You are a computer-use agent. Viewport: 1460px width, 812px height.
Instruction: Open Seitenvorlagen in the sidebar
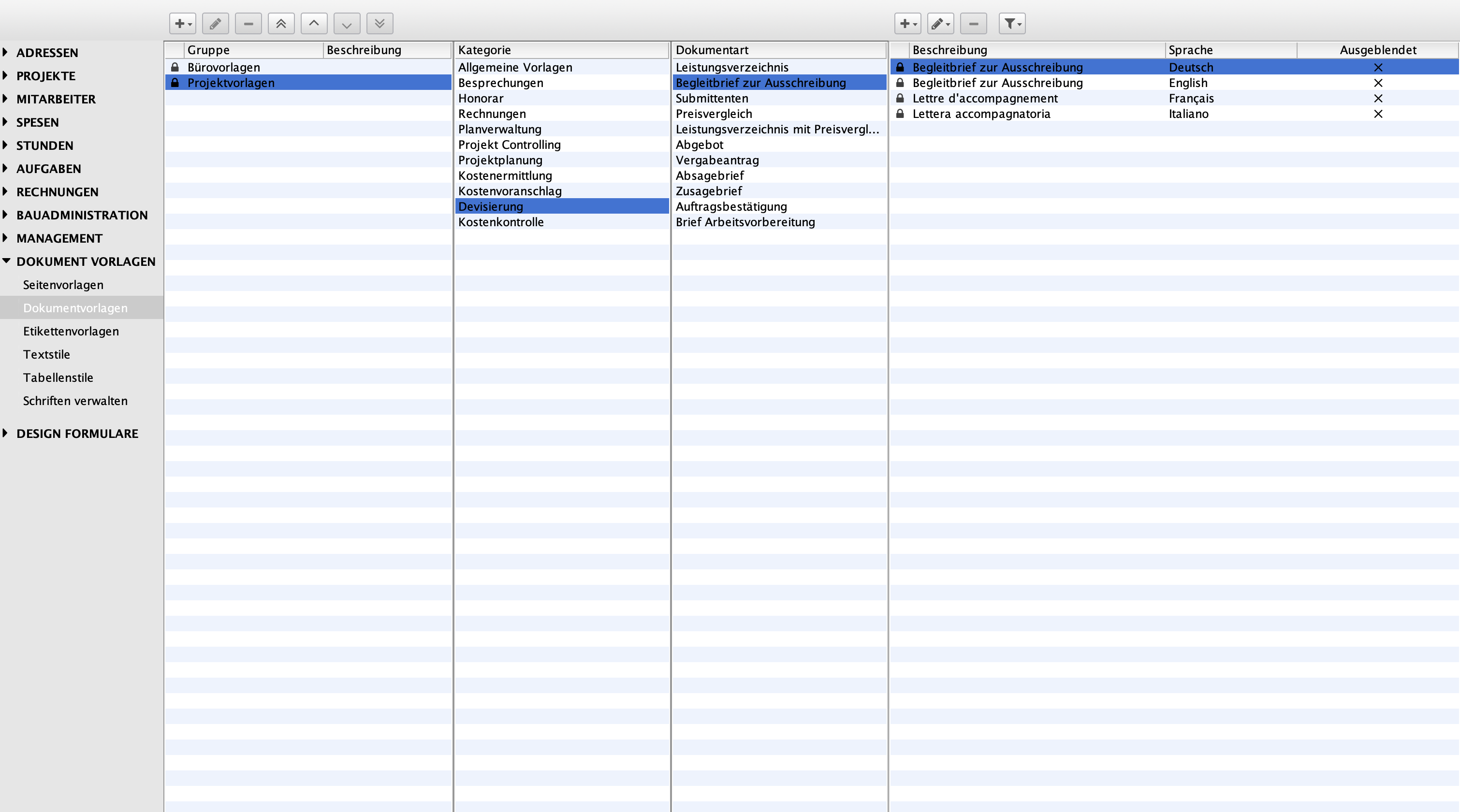point(63,285)
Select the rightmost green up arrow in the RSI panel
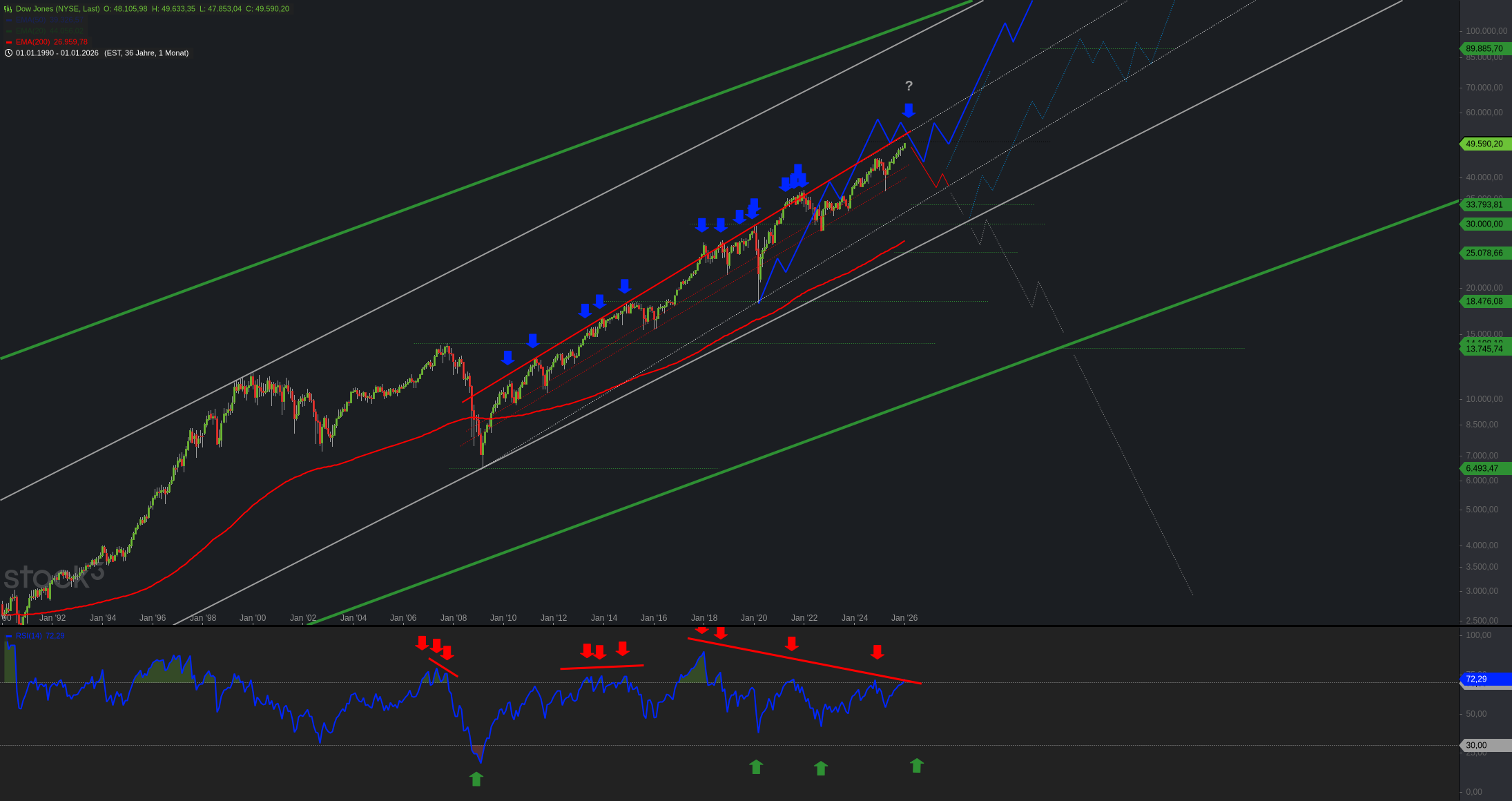This screenshot has height=801, width=1512. click(x=916, y=765)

* EXERCISE DIRECTIONS *
Give back each entry verbatim but drop its pictures.

* RESULT BELOW *
You are a computer-use agent. Viewport: 1460px width, 812px height.
Instruction: Open Seitenvorlagen in the sidebar
point(63,285)
Select the rightmost green up arrow in the RSI panel
This screenshot has height=801, width=1512. click(x=916, y=765)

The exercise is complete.